The nonlinear model used for nonlinear parameter estimation herein is given by:

u＝R_ei+Bl(x)v；

Bl(x)i＝ma+R_m(x)v+K_m(x)x；

including the non-linearity parameters:

Bl(x)＝Bl₀+Bl₁x+Bl₂x²+…+Bl_nxⁿ；

K_m(x)＝K_m0+K_m1x+K_m2x²+…+K_mnxⁿ；

R_m(x)＝R_m0+R_m1+R_m2x²+…R_mnxⁿ；

wherein n is any positive integer, Bl₀～Bl_n，K_m0～K_mn，R_m0～R_mnAre nonlinear parameter coefficients.
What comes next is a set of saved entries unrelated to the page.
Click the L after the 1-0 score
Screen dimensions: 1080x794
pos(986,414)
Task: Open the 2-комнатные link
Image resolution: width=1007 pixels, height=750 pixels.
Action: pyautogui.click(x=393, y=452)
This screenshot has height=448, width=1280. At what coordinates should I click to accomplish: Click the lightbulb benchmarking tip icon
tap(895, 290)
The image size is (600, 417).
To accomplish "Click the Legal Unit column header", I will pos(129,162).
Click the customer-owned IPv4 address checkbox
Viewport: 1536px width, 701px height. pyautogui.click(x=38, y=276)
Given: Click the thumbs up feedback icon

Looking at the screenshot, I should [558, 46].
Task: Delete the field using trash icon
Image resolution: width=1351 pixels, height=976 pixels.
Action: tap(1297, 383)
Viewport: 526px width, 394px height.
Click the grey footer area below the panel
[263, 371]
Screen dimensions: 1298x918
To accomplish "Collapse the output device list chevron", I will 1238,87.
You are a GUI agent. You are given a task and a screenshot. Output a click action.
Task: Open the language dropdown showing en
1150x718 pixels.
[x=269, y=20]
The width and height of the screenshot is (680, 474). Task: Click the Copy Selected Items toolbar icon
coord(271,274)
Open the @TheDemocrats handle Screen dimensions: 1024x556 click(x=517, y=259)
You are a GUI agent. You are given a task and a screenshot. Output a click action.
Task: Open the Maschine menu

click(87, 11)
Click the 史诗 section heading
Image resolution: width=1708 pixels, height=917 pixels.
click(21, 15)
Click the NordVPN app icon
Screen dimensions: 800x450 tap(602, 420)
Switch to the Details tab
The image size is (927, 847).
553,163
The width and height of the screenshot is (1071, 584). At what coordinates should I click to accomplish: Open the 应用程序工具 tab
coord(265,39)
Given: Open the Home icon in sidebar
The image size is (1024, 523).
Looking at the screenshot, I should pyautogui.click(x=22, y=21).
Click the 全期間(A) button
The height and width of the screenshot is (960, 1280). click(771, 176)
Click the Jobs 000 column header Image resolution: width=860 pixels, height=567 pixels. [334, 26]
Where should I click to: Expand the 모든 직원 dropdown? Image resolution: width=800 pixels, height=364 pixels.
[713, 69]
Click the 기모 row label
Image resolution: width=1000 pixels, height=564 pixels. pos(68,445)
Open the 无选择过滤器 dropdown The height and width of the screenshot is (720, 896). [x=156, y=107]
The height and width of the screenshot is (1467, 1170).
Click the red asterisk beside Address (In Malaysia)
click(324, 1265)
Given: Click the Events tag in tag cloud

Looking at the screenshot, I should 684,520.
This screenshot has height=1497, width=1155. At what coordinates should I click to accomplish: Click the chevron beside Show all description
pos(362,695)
102. Calculating a compensation signal corresponding to the original signal based on the motor nonlinear model;

specifically, calculating the compensation signal corresponding to the original signal based on the nonlinear motor model includes calculating the compensation signal corresponding to the original signal based on a compensation formula, and it can be understood that the compensation formula used in the compensation process may be adjusted or equivalent transformed according to the actual situation, and may be specifically determined according to the actual situation, which is not limited herein. To give an example only, a possible compensation formula includes:

wherein:

where w is the original signal, u is the compensation signal, x₁Is the displacement value, x, of the oscillator at the current moment₂For the speed value of the oscillator at the current time, Bl (x) ═ Bl₀+Bl₁x+Bl₂x²+…+Bl_nxⁿ；K_m(x)＝K_m0+K_m1x+K_m2x²+…+K_mnxⁿ；R_m(x)＝R_m0+R_m1x+R_m2x²+…R_mnxⁿ(ii) a Re is resistance, Le is inductance, and m is oscillator mass.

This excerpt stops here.